About Me

I am currently a National Research Foundation Postdoctoral Research Fellow at the Department of History, Stellenbosch University, South Africa. My research project examines the work and influence of the mothercraft movement in South Africa during the first half of the twentieth century.

I graduated with a PhD in history from Birkbeck, University of London, in 2010. My dissertation, ‘“What will this child be?”: Dutch Reformed Evangelicalism and Childhood in the Cape Colony, 1860-1895,’ was the first monograph on the history of childhood in South Africa.

I have published my research in a range of academic journals, including the Journal of Southern African Studies and the South African Historical Journal, and edited collections of essays. My dissertation is currently being revised for publication in book form.

You can find out more about my academic work here.

I write about the histories, cultures, and politics of food at my blog, Tangerine and Cinnamon.
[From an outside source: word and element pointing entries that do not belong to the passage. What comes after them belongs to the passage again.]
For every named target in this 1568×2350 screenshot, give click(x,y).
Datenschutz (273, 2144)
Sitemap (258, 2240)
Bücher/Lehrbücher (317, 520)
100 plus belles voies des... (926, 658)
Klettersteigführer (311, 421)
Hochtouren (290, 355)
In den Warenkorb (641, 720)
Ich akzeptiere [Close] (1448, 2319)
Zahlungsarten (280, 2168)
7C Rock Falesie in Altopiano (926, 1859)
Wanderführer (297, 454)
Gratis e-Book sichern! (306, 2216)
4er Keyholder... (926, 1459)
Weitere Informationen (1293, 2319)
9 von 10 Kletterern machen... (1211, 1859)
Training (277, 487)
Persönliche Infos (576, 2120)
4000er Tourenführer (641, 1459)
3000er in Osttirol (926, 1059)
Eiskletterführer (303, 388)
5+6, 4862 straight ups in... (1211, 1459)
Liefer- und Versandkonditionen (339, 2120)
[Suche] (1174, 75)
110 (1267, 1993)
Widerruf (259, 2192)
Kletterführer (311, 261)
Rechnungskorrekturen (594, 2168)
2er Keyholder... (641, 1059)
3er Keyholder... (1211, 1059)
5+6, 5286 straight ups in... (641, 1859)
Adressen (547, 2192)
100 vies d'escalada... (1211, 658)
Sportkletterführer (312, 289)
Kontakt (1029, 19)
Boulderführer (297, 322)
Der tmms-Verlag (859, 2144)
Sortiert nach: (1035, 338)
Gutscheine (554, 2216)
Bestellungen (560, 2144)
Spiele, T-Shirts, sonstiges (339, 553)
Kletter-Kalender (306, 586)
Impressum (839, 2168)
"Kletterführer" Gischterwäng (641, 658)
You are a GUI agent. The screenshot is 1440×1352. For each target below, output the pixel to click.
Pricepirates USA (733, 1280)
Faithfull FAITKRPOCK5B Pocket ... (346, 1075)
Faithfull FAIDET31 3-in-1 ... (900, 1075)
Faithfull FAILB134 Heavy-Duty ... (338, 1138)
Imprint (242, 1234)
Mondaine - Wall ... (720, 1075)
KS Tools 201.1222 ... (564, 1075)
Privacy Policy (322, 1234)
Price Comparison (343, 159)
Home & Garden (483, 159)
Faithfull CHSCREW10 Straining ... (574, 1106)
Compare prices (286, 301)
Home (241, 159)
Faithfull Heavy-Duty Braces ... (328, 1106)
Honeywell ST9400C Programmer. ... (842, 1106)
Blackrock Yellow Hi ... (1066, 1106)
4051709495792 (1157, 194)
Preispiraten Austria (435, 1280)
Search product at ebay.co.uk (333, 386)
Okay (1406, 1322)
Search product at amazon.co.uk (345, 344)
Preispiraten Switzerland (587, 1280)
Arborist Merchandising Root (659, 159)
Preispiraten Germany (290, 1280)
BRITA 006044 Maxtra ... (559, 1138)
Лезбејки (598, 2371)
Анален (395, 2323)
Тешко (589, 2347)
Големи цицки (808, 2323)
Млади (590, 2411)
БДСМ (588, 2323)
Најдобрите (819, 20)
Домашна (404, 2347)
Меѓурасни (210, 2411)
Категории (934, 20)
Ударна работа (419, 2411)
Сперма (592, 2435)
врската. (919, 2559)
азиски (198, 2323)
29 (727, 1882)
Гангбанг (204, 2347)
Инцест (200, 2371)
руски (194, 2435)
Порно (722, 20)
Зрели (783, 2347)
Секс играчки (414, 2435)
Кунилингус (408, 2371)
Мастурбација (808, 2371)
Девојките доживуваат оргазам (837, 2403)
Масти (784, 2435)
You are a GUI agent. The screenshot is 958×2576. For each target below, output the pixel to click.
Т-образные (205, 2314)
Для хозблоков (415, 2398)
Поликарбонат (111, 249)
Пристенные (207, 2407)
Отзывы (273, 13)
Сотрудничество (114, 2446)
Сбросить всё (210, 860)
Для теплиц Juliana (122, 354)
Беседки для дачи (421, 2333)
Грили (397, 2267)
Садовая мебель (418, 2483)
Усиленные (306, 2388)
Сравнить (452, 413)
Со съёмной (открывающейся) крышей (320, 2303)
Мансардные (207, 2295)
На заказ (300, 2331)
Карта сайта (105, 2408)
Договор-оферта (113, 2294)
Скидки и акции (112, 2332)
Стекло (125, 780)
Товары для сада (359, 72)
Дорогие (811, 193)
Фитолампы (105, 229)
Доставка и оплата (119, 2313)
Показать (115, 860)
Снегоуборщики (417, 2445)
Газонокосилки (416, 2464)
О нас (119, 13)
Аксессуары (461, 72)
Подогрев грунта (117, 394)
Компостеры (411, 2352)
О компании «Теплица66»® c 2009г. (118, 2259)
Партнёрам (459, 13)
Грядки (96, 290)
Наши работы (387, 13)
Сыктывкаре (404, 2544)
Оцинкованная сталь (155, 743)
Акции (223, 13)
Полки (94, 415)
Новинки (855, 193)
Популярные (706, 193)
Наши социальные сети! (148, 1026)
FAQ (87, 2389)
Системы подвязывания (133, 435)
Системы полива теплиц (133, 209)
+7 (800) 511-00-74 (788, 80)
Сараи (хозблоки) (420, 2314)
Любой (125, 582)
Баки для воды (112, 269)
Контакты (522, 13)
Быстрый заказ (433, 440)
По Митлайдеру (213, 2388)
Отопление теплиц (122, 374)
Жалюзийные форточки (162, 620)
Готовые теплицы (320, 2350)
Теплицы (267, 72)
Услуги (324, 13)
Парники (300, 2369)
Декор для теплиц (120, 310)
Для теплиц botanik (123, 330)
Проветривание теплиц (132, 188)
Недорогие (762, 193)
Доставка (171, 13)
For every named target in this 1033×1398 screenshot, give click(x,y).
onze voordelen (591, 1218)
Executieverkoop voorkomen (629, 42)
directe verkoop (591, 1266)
I have also written on a range of subjects - from higher education to feminism - for publications and blogs such as Fire and Knives, the Guardian, and Inside Higher Ed. You can find out more about my writing and reviews here.

I love cooking and baking, exploring cities, podcasts and internet radio, swimming, reading complicated fiction, art galleries, and have a near-obsessive enthusiasm for British, American, and South African politics. I help out occasionally at the Right2Know Campaign.